(Beginning of Material provided)

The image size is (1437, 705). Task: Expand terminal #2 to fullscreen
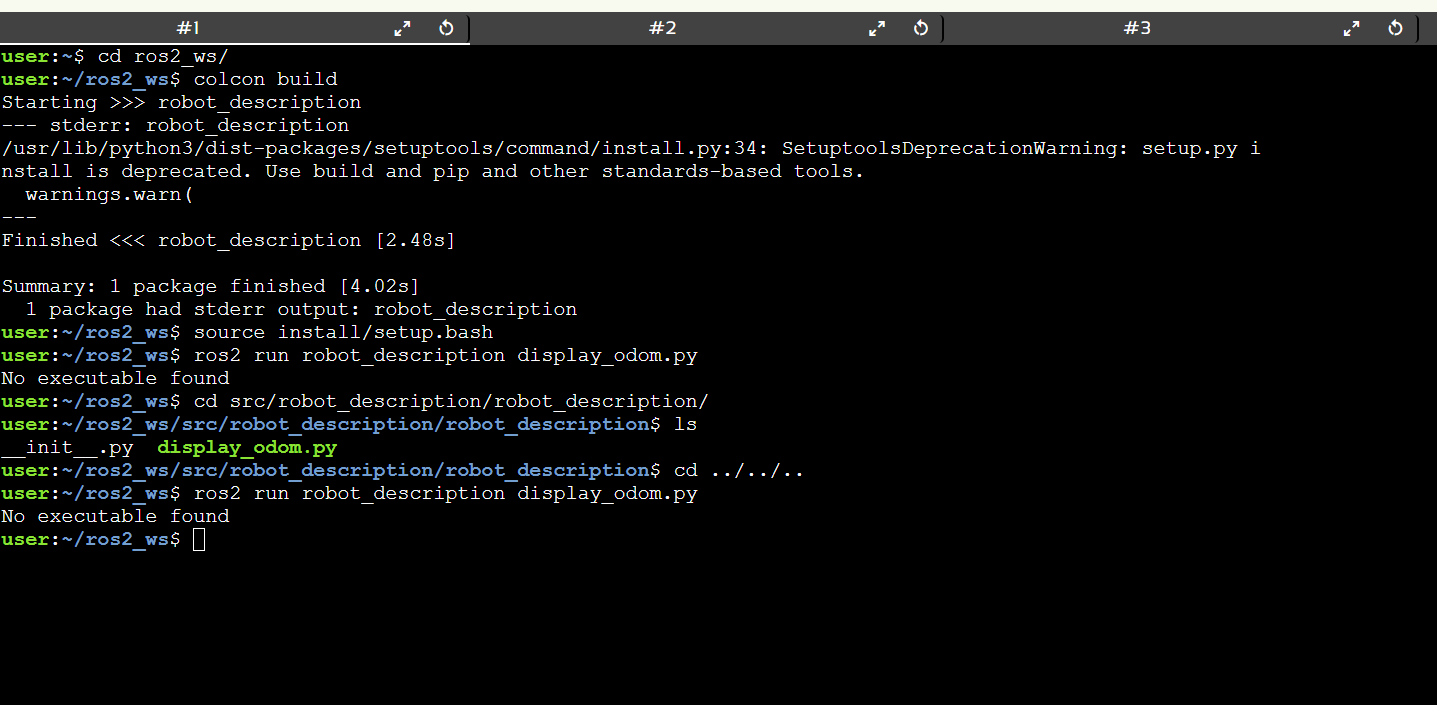(877, 28)
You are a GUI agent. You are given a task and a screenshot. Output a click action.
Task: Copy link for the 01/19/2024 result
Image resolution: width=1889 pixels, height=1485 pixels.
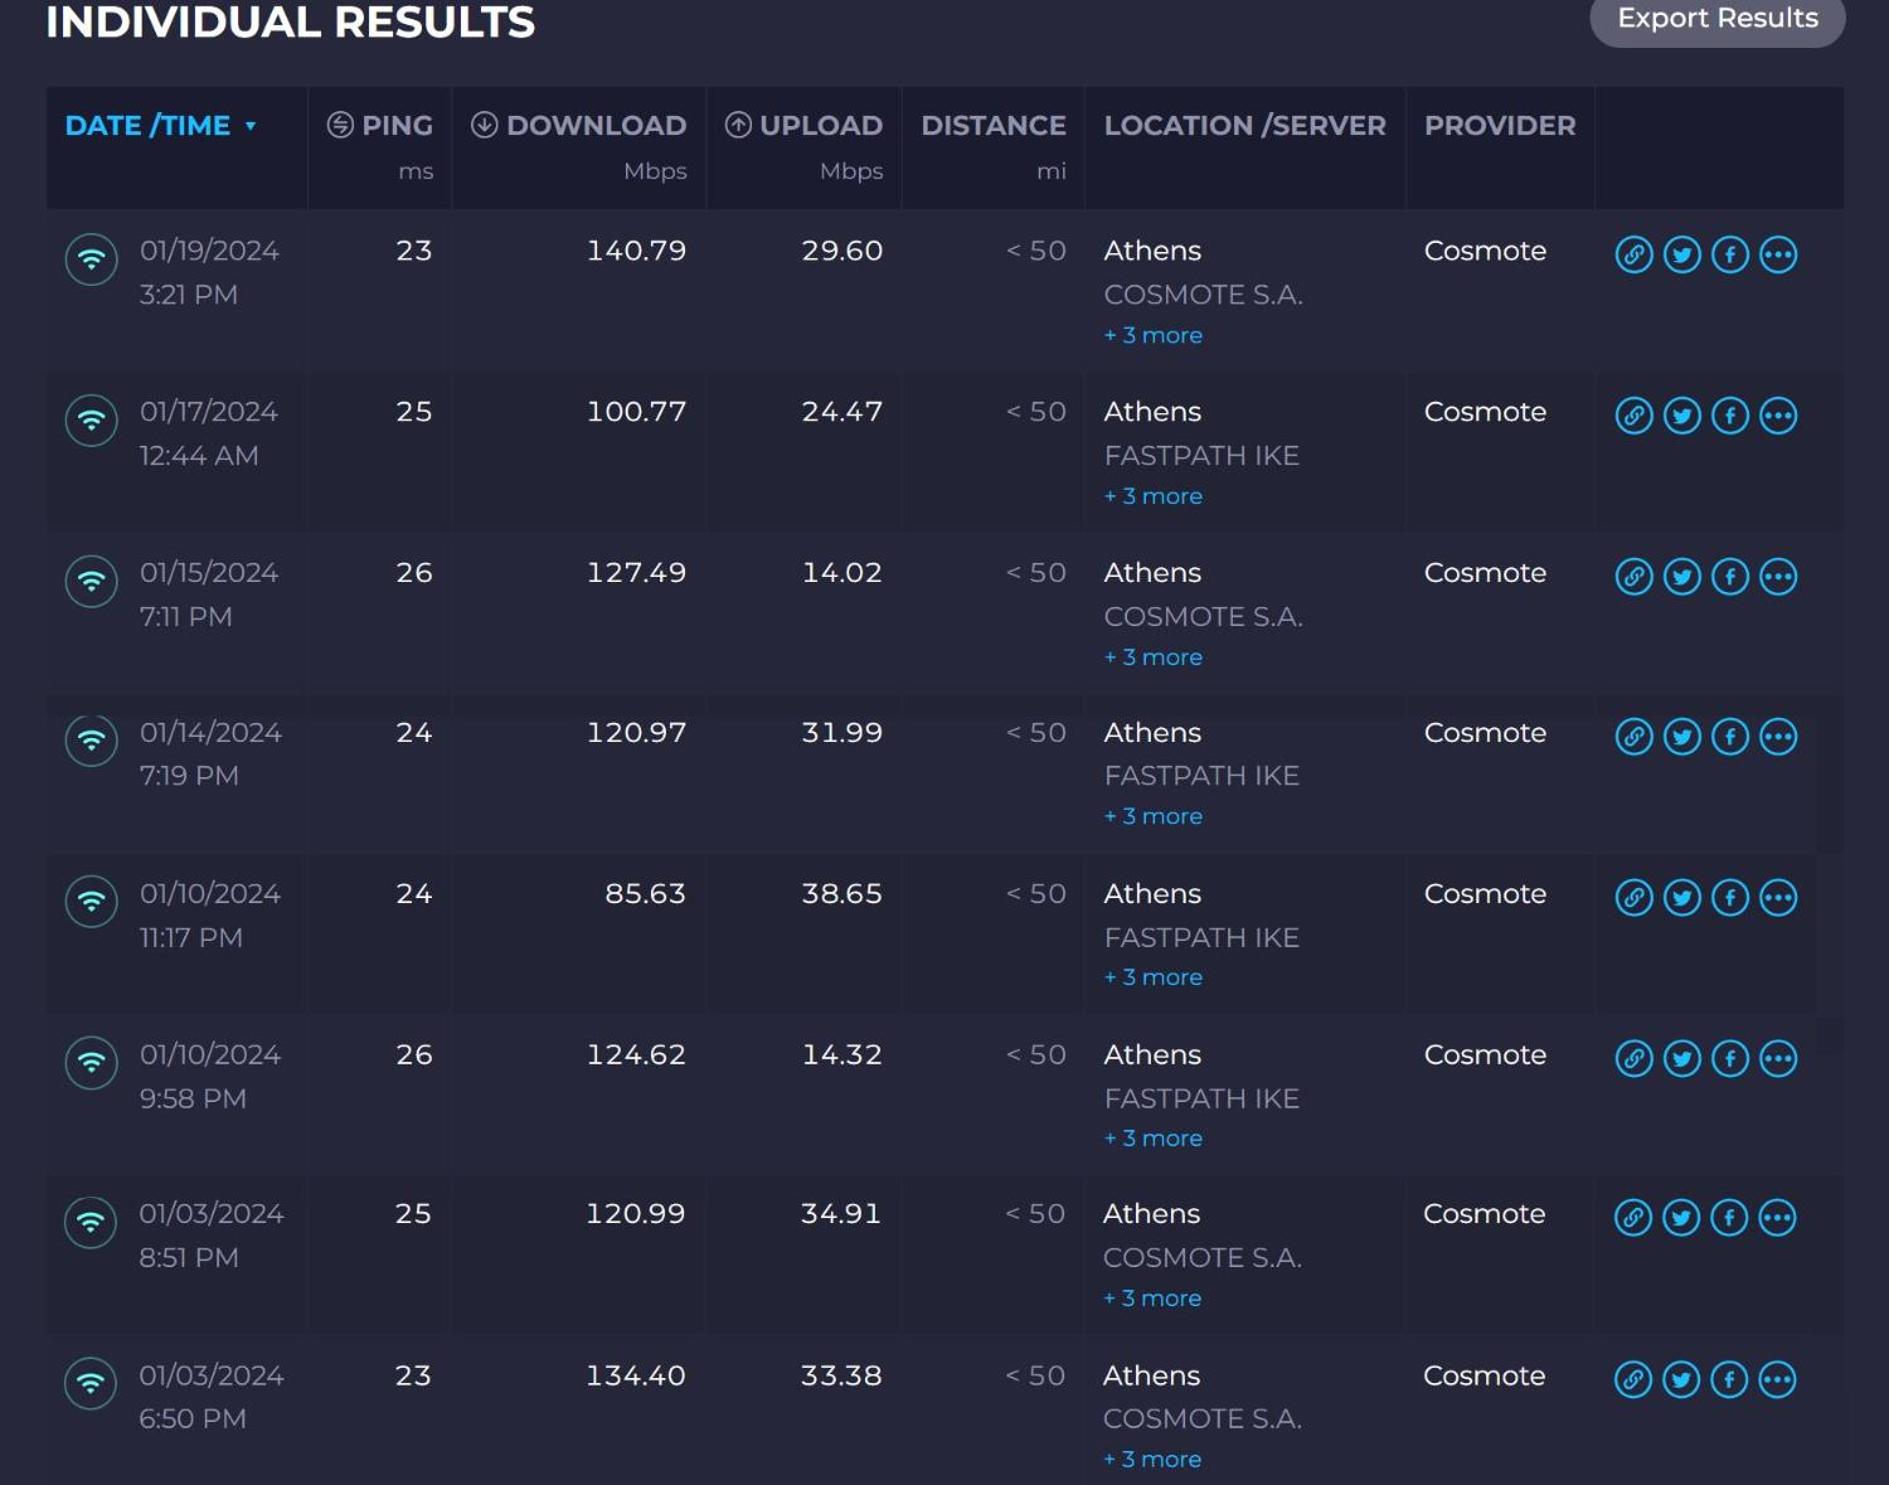tap(1633, 254)
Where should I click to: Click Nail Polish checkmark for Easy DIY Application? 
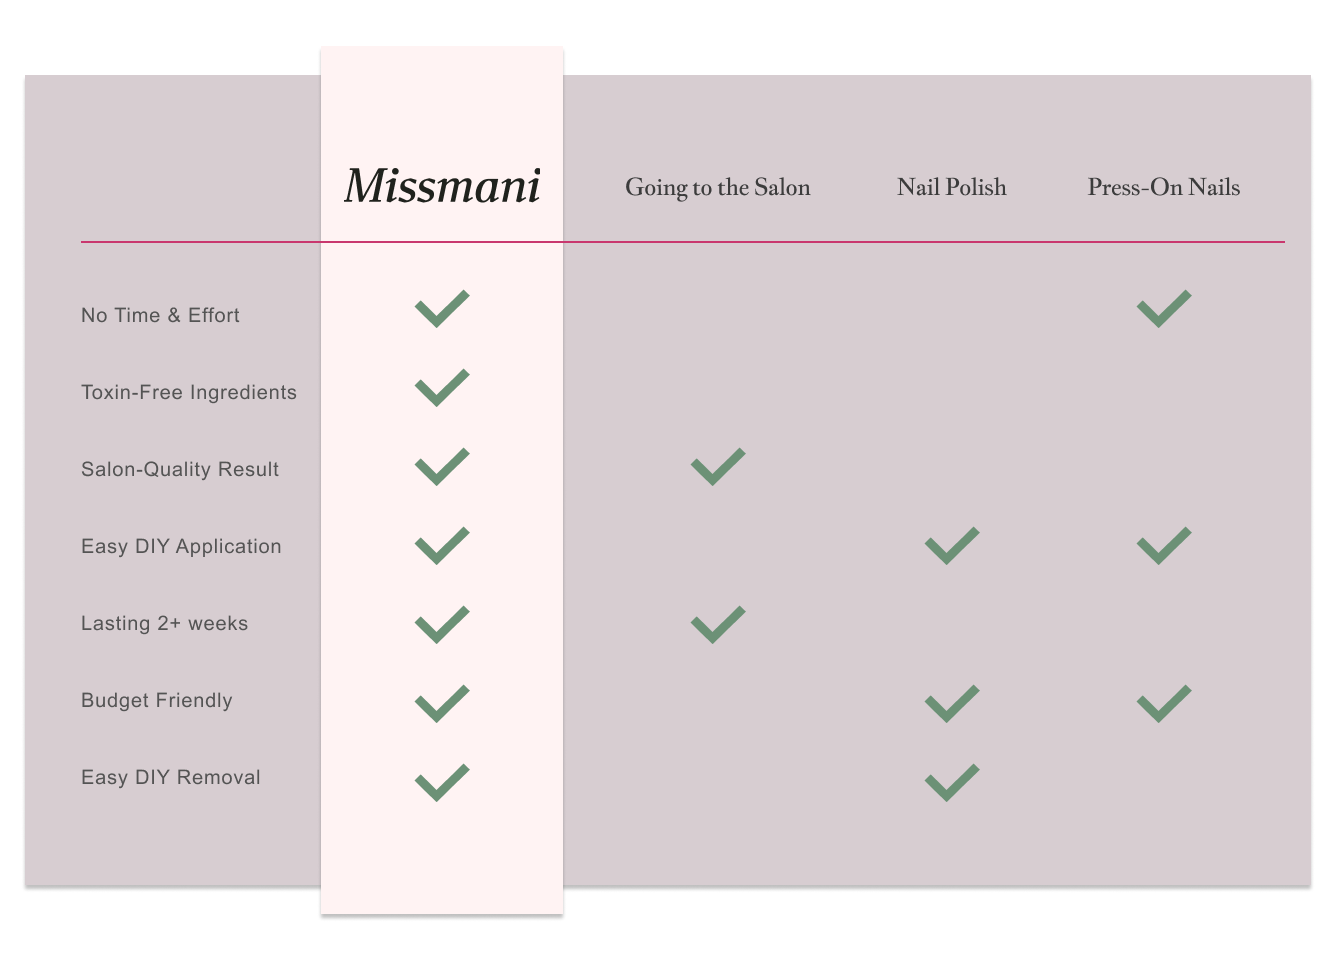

(End of Material provided)

§ Assigned task: Please leave out the pictures while you copy exactly the lines from the one containing "Image resolution: width=1889" through the end of the records.

§ Solution for this problem:
Image resolution: width=1889 pixels, height=1485 pixels.
tap(1633, 254)
Where should I click to: Click Nail Polish checkmark for Easy DIY Application? 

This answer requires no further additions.